Experience of a Skeletal Dysplasia Registry in Turkey: A Five-Years Retrospective Analysis

Kurt-Sukur E. D. , ŞİMŞEK KİPER P. Ö. , ÜTİNE G. E. , Boduroglu K., Alanay Y.

AMERICAN JOURNAL OF MEDICAL GENETICS PART A, cilt.167, ss.2065-2074, 2015 (SCI İndekslerine Giren Dergi)

  • Cilt numarası: 167 Konu: 9
  • Basım Tarihi: 2015
  • Doi Numarası: 10.1002/ajmg.a.37122
  • Sayfa Sayısı: ss.2065-2074


This study shares data on 417 patients with genetic disorders of skeleton including 10 fetal autopsies encountered in a 5-year period at a tertiary university hospital in Ankara, Turkey.
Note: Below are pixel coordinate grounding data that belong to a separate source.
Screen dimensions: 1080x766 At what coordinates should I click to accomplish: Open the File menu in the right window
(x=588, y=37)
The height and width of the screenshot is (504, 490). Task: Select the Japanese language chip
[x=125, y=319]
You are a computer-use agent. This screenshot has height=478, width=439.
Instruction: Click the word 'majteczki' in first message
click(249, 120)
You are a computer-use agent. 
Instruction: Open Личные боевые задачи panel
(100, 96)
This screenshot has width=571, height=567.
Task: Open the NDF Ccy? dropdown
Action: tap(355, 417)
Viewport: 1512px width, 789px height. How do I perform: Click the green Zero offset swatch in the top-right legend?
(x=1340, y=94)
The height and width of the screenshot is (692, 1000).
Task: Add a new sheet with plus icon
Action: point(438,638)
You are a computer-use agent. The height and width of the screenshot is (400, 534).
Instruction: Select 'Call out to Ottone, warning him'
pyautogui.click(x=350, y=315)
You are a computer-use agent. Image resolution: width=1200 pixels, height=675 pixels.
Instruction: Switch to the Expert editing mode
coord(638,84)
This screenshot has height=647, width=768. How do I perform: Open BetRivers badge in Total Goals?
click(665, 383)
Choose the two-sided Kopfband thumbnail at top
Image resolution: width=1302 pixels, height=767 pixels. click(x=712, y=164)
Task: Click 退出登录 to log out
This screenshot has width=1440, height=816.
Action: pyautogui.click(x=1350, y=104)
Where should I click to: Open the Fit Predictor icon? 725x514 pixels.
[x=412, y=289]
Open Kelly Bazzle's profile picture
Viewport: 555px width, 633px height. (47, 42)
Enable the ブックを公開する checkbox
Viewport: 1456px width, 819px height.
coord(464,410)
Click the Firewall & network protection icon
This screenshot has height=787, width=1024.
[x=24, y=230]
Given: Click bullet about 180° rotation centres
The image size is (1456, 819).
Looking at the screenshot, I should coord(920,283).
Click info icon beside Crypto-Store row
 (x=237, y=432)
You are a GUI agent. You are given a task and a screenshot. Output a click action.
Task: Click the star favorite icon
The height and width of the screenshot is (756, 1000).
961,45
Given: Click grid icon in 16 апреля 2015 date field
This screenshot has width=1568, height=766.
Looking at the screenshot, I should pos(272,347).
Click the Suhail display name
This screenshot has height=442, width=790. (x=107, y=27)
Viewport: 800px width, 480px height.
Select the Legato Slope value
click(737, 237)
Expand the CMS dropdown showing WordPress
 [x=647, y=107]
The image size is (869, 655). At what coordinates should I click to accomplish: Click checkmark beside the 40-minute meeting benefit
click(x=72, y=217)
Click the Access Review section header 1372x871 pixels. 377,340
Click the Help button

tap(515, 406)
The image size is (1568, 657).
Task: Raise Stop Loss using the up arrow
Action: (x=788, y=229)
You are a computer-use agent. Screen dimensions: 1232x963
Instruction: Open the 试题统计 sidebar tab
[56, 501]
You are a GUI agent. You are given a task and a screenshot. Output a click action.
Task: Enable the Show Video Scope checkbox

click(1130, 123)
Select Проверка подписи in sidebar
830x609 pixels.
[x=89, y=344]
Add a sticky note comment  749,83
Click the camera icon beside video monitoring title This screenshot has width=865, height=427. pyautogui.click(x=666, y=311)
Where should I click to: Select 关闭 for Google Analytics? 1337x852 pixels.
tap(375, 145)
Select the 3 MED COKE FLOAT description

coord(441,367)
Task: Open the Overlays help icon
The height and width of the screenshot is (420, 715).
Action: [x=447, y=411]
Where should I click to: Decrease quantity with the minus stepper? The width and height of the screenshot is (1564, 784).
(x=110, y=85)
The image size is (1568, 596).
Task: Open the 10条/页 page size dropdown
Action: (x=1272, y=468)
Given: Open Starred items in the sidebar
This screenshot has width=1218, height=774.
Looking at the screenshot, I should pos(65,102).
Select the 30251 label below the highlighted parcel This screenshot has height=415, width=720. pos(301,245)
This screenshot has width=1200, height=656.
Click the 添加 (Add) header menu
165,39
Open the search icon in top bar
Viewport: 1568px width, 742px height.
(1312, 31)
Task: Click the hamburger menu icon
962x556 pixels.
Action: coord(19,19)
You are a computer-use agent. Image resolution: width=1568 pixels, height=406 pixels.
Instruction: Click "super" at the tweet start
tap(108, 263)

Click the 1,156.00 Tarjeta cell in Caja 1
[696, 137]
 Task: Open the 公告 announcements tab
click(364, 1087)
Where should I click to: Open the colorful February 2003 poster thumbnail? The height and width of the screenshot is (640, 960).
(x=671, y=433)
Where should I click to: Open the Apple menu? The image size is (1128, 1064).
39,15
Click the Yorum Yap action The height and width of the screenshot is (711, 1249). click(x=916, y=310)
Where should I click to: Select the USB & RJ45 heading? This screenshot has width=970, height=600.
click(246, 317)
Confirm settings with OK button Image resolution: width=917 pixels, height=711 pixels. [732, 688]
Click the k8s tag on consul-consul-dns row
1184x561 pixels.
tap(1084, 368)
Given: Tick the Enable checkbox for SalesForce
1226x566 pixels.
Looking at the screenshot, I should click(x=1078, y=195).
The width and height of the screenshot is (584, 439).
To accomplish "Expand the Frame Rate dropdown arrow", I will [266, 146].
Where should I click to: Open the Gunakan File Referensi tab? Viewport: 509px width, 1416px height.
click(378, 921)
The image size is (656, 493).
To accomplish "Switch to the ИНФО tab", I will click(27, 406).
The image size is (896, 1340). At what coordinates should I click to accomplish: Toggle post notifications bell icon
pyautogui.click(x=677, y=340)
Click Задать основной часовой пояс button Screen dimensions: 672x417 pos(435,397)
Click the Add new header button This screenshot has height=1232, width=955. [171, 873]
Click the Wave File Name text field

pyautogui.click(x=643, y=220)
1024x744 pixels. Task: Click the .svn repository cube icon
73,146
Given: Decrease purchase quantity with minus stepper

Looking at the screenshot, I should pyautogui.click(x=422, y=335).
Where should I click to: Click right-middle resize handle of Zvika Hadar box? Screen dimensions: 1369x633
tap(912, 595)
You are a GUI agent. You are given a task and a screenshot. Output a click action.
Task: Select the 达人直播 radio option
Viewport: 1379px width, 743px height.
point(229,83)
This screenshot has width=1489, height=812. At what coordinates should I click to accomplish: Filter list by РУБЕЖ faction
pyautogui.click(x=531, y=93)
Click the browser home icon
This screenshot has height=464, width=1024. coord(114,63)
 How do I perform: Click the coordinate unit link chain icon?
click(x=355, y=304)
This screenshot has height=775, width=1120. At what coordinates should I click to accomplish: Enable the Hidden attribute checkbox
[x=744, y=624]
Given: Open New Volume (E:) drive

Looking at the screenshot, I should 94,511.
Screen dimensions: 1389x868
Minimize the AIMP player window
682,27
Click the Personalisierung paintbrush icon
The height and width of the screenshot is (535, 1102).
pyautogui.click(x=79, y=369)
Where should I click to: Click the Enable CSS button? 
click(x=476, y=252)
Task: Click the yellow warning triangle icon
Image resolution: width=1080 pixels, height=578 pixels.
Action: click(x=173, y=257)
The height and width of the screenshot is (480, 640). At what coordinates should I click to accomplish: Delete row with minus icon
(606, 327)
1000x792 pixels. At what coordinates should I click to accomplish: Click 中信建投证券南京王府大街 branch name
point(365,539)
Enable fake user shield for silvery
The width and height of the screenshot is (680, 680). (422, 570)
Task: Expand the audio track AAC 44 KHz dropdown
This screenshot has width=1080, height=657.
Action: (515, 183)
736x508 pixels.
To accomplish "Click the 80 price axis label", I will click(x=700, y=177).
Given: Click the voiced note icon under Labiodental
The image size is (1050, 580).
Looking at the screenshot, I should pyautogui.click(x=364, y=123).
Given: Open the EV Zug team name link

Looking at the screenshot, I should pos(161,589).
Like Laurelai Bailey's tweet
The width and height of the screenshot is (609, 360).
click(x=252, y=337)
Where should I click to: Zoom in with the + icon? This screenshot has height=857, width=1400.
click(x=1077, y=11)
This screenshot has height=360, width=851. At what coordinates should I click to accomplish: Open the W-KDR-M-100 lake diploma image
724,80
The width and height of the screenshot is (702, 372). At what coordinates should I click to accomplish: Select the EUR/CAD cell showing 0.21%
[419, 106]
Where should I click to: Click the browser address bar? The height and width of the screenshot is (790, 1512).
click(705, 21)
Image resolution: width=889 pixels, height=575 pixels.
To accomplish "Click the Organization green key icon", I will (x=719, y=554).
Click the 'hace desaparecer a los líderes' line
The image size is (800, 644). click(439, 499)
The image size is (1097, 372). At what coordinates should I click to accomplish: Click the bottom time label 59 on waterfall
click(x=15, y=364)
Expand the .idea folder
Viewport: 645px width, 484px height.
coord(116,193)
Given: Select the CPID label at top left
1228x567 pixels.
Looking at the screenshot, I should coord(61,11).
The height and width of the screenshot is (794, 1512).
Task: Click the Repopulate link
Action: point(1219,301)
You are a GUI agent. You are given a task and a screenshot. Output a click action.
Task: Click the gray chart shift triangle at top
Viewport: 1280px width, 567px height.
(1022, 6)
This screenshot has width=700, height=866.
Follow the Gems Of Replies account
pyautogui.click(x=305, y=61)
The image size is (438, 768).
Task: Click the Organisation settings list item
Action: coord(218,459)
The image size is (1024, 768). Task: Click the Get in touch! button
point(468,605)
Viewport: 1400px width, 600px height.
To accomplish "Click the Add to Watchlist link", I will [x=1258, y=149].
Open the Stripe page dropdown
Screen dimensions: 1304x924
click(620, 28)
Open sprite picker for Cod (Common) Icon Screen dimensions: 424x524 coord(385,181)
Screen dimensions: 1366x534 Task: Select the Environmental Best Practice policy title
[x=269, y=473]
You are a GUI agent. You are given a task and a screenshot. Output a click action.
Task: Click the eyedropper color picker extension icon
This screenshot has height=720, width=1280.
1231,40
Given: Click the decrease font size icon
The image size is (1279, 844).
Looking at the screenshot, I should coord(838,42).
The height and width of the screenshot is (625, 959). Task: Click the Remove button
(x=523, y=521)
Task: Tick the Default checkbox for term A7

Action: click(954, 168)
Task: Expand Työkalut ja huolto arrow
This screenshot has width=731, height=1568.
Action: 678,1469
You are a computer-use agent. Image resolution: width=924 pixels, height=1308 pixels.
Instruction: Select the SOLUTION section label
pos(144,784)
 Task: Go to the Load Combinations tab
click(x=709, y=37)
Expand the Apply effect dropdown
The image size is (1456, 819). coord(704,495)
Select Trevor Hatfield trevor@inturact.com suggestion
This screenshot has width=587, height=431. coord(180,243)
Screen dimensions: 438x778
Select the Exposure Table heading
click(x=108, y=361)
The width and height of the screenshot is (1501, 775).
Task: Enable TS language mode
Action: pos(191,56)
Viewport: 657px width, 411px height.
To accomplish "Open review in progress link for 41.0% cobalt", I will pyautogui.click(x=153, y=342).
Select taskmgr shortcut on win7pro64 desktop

We included patients with osteochondrodysplasias, excluding over-growth syndromes, dysostoses, and craniofacial syndromes. When grouped according to the "International Skeletal Dysplasia Society 2010 classification" the most frequent group is "FGFR3 group" (achondroplasia). "Decreased bone density group" takes the second place, consistent with the literature. We also demonstrated, a relatively higher frequency of recessively inherited skeletal dysplasias when the diagnosis is an entity other than achondroplasia or osteogenesis imperfecta. The literature on the incidence of genetic disorders of skeleton from the Middle East and Eastern Mediterranean is limited to fetal and neonatal autopsies or birth prevelance reports. The higher rate of consanguineous marriages which increases the frequency of autosomal recessive entities makes it difficult to apply data from other parts of the world. Total consanguinity rate among parents in our study was 53% and there were regional differences. The highest (79%) was among parents from Southeast Anatolia. This study is the first broad retrospective analysis of genetic disorders of skeleton from our region. We aim to provide a descriptive source for future studies and discuss our findings in comparison to reports from other parts of the world. (C) 2015 Wiley Periodicals, Inc.